US Secretary of State Mike Pompeo has said that the dispute between Ethiopia and Egypt over the massive Grand Ethiopian Renaissance Dam (GERD) project on the Nile River “could take months”, but added that he is “optimistic” that the disagreement will be resolved.
“A great deal of work remains, but I’m optimistic that over the coming months we can resolve this,” he said during a press conference on Tuesday in Addis Ababa during his visit to the African country on 18 and 19 February.
A final agreement over the GERD between Egypt, Sudan, and Ethiopia is supposed to be reached by the end of February.
Pompeo met on Tuesday with Ethiopia’s Prime Minister Abiy Ahmed and the Chairperson of the African Union Commission Moussa Faki Mahamat.
He said that he discussed with Ahmed “expanding the US-Ethiopia partnership.
“I emphasised the importance of free and fair elections in 2020 and our deep appreciation for Ethiopia’s leadership to ensure peace and stability in the Horn of Africa,” he added.

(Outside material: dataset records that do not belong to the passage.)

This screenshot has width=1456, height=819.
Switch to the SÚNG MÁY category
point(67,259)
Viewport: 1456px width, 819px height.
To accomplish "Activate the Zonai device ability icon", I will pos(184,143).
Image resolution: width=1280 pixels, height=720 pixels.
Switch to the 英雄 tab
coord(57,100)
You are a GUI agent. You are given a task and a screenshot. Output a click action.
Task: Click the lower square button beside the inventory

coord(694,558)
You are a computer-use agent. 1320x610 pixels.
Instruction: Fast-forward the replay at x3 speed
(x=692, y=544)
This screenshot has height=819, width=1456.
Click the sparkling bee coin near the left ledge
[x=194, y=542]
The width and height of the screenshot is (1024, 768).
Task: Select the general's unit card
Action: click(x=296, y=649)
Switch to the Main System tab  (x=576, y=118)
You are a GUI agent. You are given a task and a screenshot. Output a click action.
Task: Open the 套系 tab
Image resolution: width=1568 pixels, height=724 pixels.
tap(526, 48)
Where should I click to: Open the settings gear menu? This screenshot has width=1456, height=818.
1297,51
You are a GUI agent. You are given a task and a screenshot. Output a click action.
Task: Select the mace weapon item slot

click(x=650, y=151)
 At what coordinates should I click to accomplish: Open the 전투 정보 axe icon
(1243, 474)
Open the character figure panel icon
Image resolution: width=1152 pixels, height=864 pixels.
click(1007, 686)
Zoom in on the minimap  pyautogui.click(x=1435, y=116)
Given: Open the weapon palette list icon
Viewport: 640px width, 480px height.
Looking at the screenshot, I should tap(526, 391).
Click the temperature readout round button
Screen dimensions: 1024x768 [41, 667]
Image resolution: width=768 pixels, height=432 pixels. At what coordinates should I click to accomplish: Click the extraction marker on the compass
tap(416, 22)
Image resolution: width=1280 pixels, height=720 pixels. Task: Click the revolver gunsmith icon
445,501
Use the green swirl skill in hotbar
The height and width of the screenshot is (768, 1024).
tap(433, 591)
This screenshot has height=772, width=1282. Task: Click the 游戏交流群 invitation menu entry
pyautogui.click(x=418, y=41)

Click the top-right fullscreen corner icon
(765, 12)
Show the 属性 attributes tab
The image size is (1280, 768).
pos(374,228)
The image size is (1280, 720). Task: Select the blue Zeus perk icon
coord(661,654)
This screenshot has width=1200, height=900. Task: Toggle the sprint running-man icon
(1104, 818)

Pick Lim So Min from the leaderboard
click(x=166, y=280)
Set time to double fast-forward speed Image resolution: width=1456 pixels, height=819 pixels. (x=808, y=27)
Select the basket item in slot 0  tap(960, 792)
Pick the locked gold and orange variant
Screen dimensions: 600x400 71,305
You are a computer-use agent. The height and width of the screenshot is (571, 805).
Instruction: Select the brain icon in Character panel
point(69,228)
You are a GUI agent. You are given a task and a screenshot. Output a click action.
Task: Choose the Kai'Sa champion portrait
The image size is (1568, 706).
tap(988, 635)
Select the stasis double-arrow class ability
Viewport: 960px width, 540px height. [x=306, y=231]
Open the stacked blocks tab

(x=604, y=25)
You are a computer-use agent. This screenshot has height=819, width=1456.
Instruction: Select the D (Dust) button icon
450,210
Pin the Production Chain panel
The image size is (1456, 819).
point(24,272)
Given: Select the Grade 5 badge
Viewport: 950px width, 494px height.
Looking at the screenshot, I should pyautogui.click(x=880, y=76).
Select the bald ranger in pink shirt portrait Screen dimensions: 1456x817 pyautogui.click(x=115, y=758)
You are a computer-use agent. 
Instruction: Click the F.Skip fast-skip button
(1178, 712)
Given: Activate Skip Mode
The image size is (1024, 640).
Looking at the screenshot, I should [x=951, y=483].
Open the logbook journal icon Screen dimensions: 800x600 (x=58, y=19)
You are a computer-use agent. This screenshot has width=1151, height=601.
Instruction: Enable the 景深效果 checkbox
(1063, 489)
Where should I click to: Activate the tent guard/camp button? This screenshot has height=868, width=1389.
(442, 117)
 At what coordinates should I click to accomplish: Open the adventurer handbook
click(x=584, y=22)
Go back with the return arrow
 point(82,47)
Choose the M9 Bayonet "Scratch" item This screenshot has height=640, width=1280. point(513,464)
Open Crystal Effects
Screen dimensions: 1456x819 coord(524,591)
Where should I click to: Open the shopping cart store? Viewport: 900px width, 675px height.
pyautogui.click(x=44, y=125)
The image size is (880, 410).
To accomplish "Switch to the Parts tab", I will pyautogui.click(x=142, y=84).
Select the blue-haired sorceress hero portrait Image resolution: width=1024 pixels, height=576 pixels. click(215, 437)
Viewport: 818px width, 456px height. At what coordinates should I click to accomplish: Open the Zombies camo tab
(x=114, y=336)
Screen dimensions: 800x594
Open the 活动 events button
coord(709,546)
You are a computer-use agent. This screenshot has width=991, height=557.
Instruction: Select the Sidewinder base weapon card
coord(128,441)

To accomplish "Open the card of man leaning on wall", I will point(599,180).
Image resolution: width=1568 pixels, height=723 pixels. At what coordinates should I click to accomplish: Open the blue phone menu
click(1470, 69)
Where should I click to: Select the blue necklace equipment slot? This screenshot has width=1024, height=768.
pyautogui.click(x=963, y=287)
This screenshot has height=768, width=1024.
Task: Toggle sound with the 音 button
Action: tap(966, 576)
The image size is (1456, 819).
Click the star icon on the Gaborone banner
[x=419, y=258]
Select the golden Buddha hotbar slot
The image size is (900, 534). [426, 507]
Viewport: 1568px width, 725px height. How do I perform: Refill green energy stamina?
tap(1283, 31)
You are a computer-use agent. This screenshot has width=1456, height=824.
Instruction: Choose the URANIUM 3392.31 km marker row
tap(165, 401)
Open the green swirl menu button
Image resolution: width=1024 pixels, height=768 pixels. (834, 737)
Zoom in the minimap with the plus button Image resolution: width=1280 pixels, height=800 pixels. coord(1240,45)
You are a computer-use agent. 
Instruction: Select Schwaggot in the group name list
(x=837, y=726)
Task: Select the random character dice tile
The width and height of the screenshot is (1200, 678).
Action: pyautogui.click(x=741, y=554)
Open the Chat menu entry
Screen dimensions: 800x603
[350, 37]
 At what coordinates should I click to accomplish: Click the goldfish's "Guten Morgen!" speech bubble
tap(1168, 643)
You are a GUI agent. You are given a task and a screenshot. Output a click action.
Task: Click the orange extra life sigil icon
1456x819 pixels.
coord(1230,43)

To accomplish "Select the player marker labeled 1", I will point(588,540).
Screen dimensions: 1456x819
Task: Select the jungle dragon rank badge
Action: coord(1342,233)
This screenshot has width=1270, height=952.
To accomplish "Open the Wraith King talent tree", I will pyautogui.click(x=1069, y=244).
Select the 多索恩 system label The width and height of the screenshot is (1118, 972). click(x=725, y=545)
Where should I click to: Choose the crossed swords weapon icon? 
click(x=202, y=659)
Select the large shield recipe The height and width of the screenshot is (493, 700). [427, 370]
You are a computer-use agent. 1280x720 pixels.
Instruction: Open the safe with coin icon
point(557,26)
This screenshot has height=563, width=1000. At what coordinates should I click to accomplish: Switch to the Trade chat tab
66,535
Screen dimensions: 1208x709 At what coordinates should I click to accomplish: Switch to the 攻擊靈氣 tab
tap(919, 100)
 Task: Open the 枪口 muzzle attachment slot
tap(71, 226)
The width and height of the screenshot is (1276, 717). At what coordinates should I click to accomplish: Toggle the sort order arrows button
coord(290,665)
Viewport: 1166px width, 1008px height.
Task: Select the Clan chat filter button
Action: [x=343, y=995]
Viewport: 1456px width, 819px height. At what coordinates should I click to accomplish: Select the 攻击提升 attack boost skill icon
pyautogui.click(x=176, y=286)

Ethiopia is the last stop on Pompeo’s tour of Africa, which included Senegal and Angola.
Last week, the ministers of Egypt, Ethiopia, and Sudan and their delegations met in Washington with the US Secretary of Treasury and the President of the World Bank -who are participating as observers- to continue negotiations on the filling and operation of the GERD.
The minister reviewed the progress achieved by their technical and legal teams and continued their discussions on the remaining issues necessary for a final agreement, according to a joint statement.
The US Department of Treasury and the World Bank will participate in drafting the final agreement to present to Egypt, Sudan, and Ethiopia during the upcoming days for signing scheduled for the end of February, Egyptian Foreign Ministry said following the meeting.
Egypt sought international meditation after talks with Ethiopia reached a “deadlock” in October 2019.
In November, Egypt, Ethiopia, and Sudan agreed to continue talks over the disputed GERD and to reach a deal by 15 January 2020, but no deal has been reached yet.
Egypt depends on the Nile for more than 70% of its water supply for drinking, industry, and agriculture, and is concerned that the GERD will imperil its share of Nile water and cause “harm” to its people.
The dispute between Egypt and Ethiopia is concentrated on the period of filling the GERD’s reservoir.
Ethiopia seeks to make the GERD, which costs $4.7bn, the largest hydropower project in Africa. The dam, of which 70% has already been established, is expected to generate more than 6,000MW of electricity by 2021.